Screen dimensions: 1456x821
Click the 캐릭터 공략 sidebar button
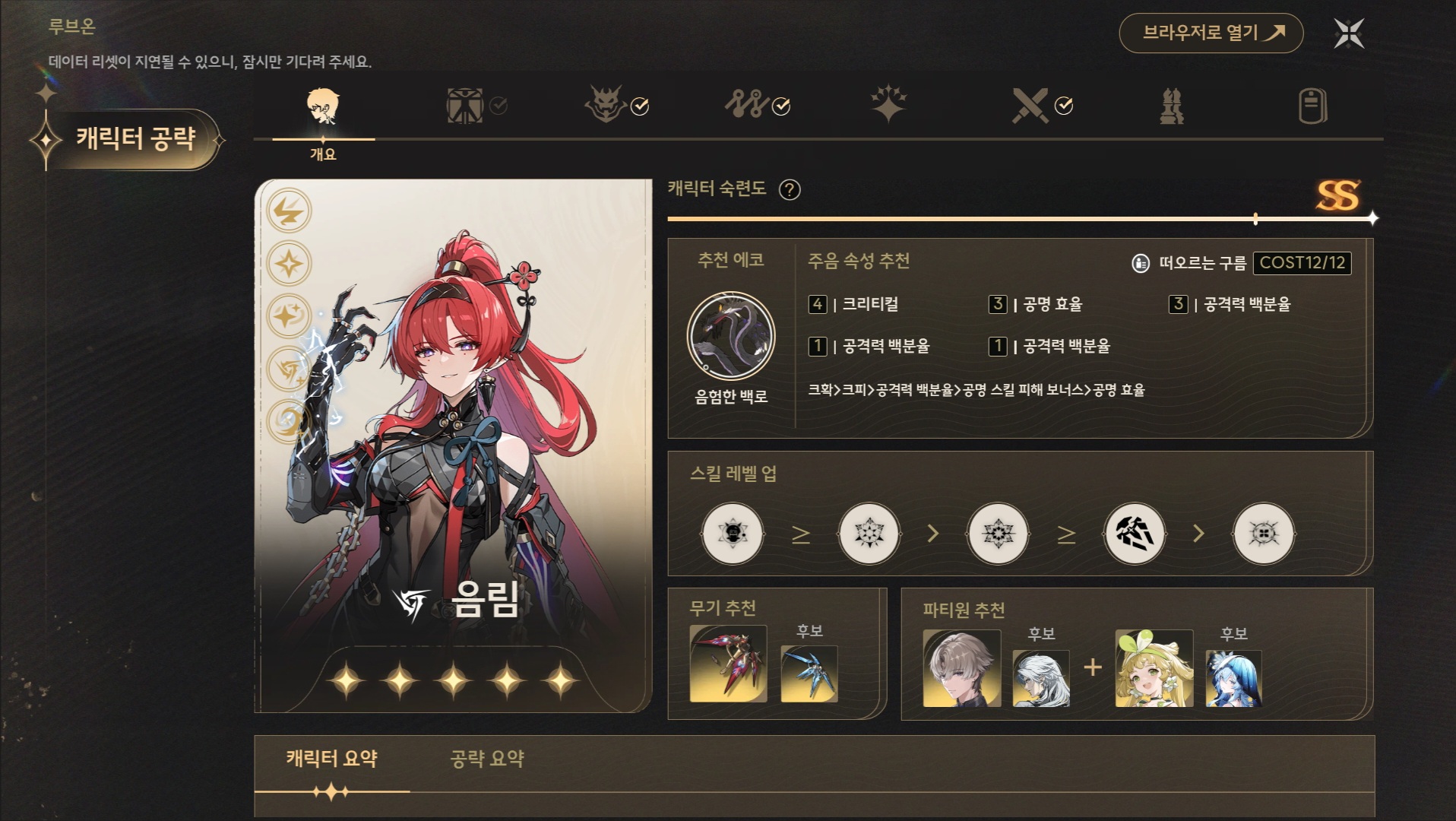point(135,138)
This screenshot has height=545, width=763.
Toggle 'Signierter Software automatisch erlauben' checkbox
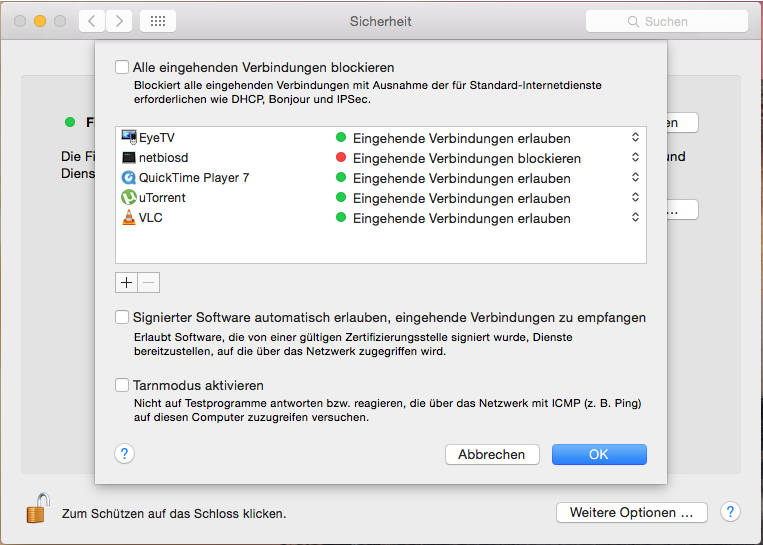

WHAT TO PRODUCE: Write the entries out again word for word. Omit all pictures from them.

EXERCISE ANSWER:
Screen dimensions: 1456x821
Click the 캐릭터 공략 sidebar button
point(135,138)
This screenshot has height=545, width=763.
Toggle 'Signierter Software automatisch erlauben' checkbox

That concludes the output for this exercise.